:: WORK INSTRUCTIONS ::
Every record below should be repeated exactly, with the pictures left out.

:: EXTRACTED ENTRIES ::
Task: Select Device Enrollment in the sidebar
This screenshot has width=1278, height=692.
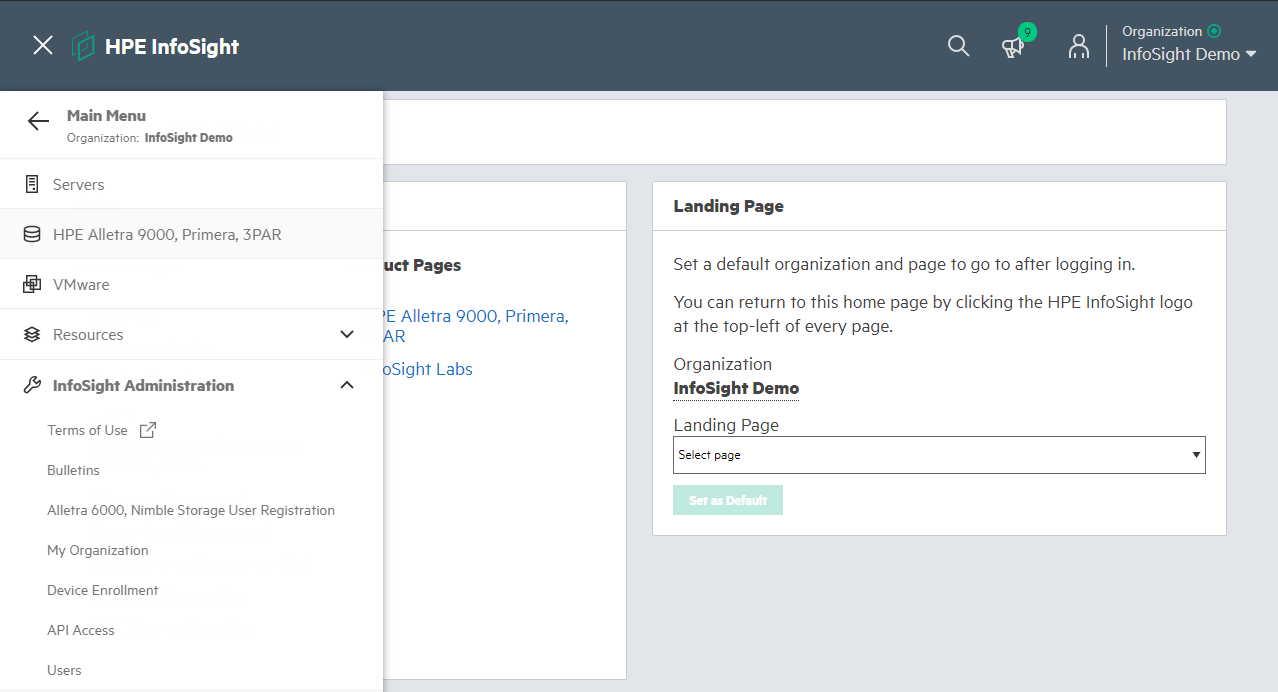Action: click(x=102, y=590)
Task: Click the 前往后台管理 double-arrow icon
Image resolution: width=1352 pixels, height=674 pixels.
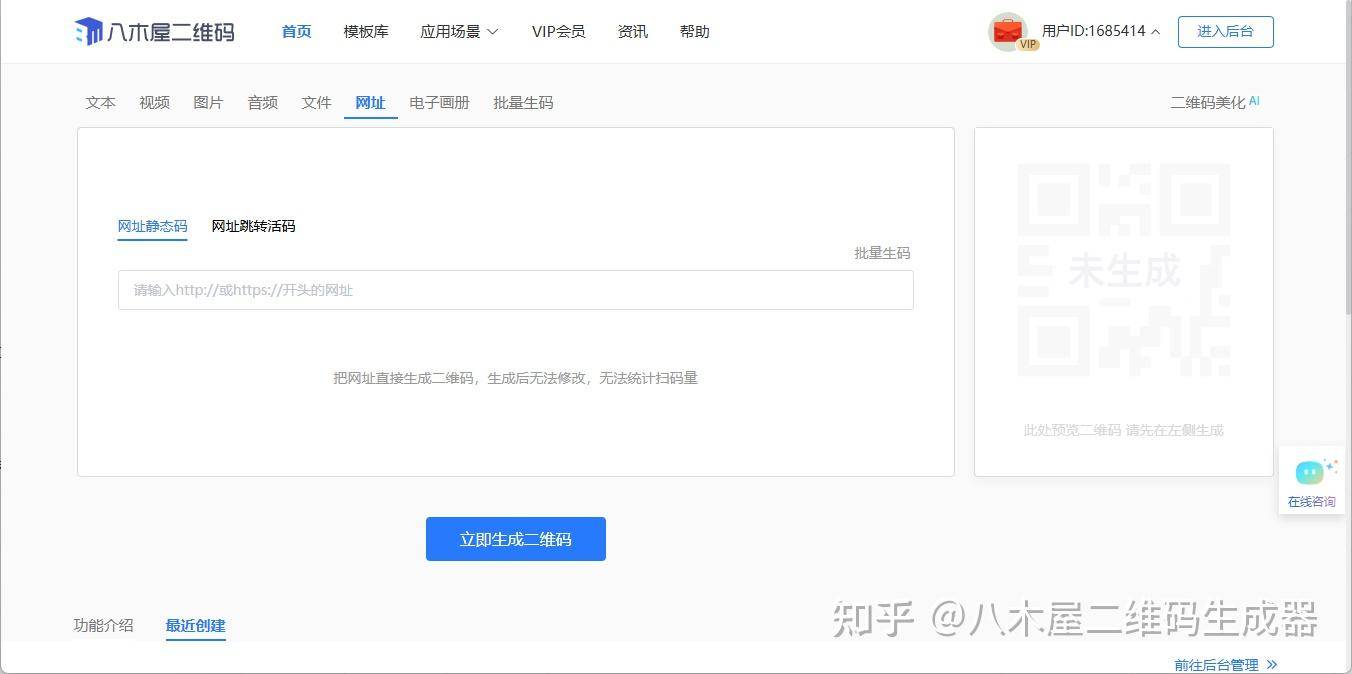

:: SOLUTION BELOW ::
Task: Select Device Enrollment in the sidebar
This screenshot has width=1278, height=692.
Action: click(x=102, y=590)
Task: Click the 前往后台管理 double-arrow icon
Image resolution: width=1352 pixels, height=674 pixels.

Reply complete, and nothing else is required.